* **EXERCISE**:
Collect from the data below each line with "accomplish".

* **SOURCE MATERIAL**:
┄┄┄┄┄┄

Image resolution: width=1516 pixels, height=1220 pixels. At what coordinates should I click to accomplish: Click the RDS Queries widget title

┄┄┄┄┄┄

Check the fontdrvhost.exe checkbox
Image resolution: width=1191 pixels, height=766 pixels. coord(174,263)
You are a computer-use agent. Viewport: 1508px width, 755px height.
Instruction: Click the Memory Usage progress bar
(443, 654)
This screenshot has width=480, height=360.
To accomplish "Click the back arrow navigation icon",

┄┄┄┄┄┄

* **EXERCISE ANSWER**:
Image resolution: width=1516 pixels, height=1220 pixels. At what coordinates should I click to accomplish: Click the RDS Queries widget title
To accomplish "Click the back arrow navigation icon",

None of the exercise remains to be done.